Her name was actually Susie, according to my daughter and the man who brought the spider home. When I saw her shrink in fear at the sound of a passing car outside on our street, I realized she and I had quite a bit in common. Naming her “cookiegirl” helped me tone down the volume of my assorted fears.
When I was at the writer’s conference in Denver just a bit ago, I listened to a talk about caves. The speaker had a full blown panic attack in a cave with her class of middle-school students. After that, she avoided close spaces. Over time, this fear controlled her and all sorts of spaces began to feel confining. She realized she needed to go back inside that cave and confront the fear controlling her.
So she did. Over and over again.
In her talk she shared some simple lessons she learned. Tell any climber or spelunker or canyoneerer these lessons and they nod their head in a *duh* fashion. But think about applying the lessons not to a cave, but to whatever avenue you drive down, whatever alleyway you balk at, whatever door you won’t open.
In exploring a cave, the lead person is often asked if the tunnel she is following goes anywhere. “Does it go?” is the term. I think about this and realize that often times we don’t pursue a tunnel because we’ve determined too soon that it doesn’t go. Or we fear what it might take to make that tight squeeze even though it could lead us to the enormous cavern, the open space, the pirate’s treasure. Whatever it is you need.

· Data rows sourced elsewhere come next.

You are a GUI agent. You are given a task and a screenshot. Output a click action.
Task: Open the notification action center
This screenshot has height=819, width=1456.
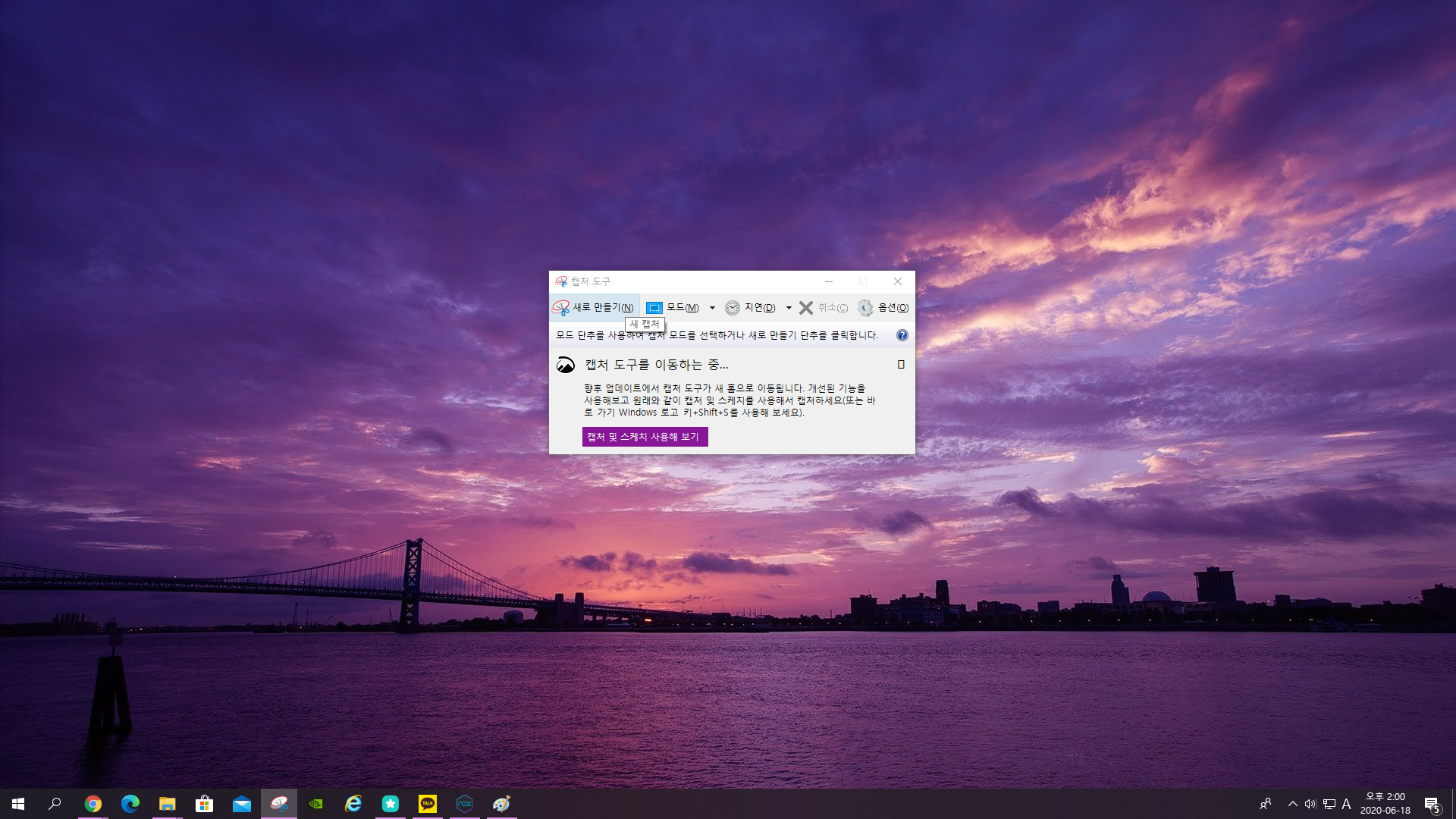1431,804
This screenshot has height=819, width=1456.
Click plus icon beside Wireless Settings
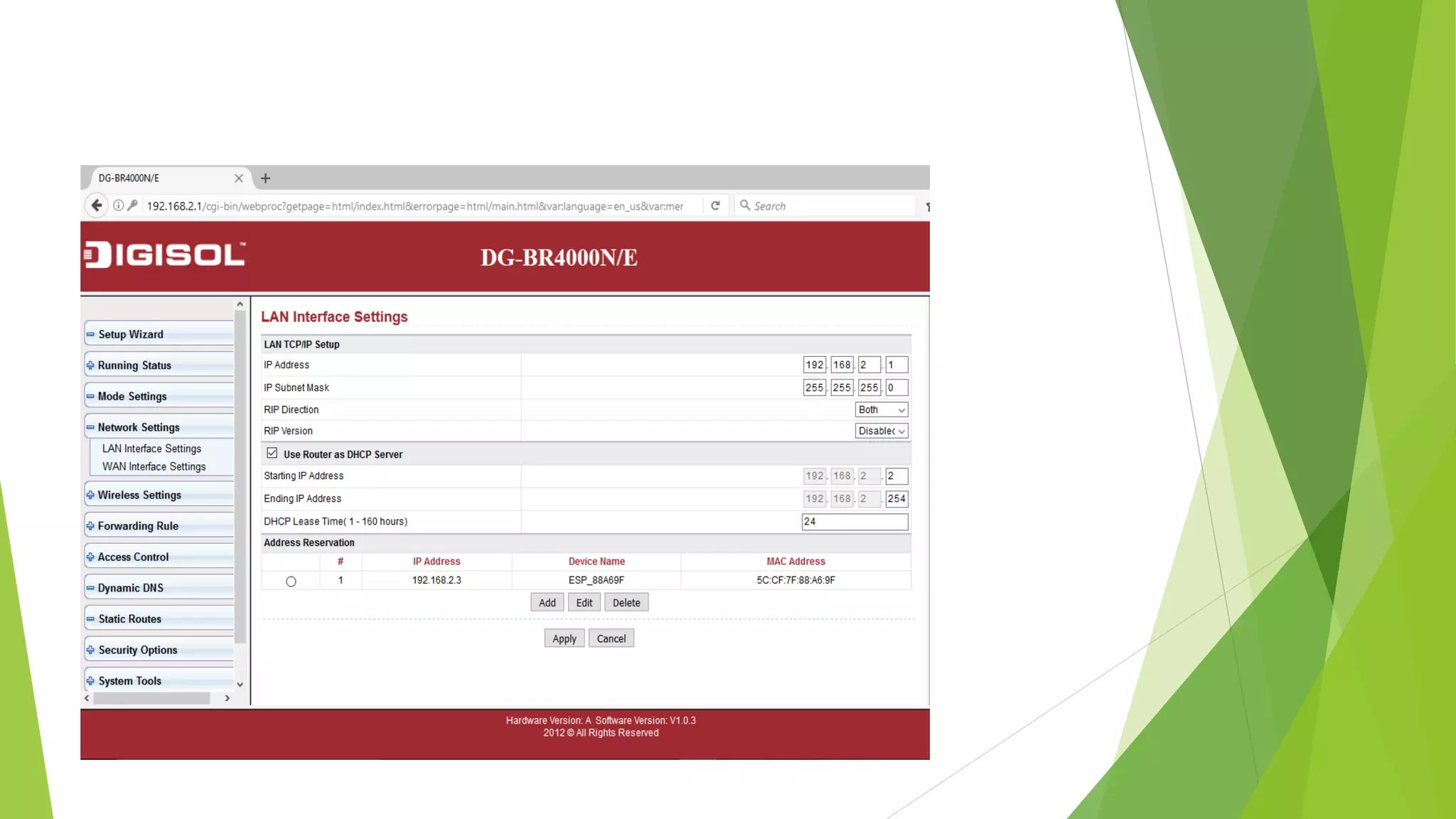90,495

Another lesson101 is to maintain three points of contact. Two hands and a foot. Or two feet and a hand. Once you know those three points of contact are solid, locomotion can continue. Four points of contact? You are standing still. Two points of contact might increase locomotion, but at what risk?
I was sharing this talk with a friend of mine who climbs some of the highest peaks in the world and canyoneers for fun in the winter time. I’ll see if he will let me share some photos from these adventures with you sometime. But meanwhile, he nodded his head at my sharing such simple lessons with him. Sometimes, he cautioned, a person needs to swing out into open space. Sometimes you have to be willing to have no contact for a moment or two.
I want to apply that to my life, to that list of fears that control me. Cookiegirl and the man who brought spiders into my life were the beginning of my tackling that list of fears. People like the climber and the caver-talker help me along the way. Doors are starting to open. I’m more willing to consider that tight squeeze because I want that open space, to let the universe in.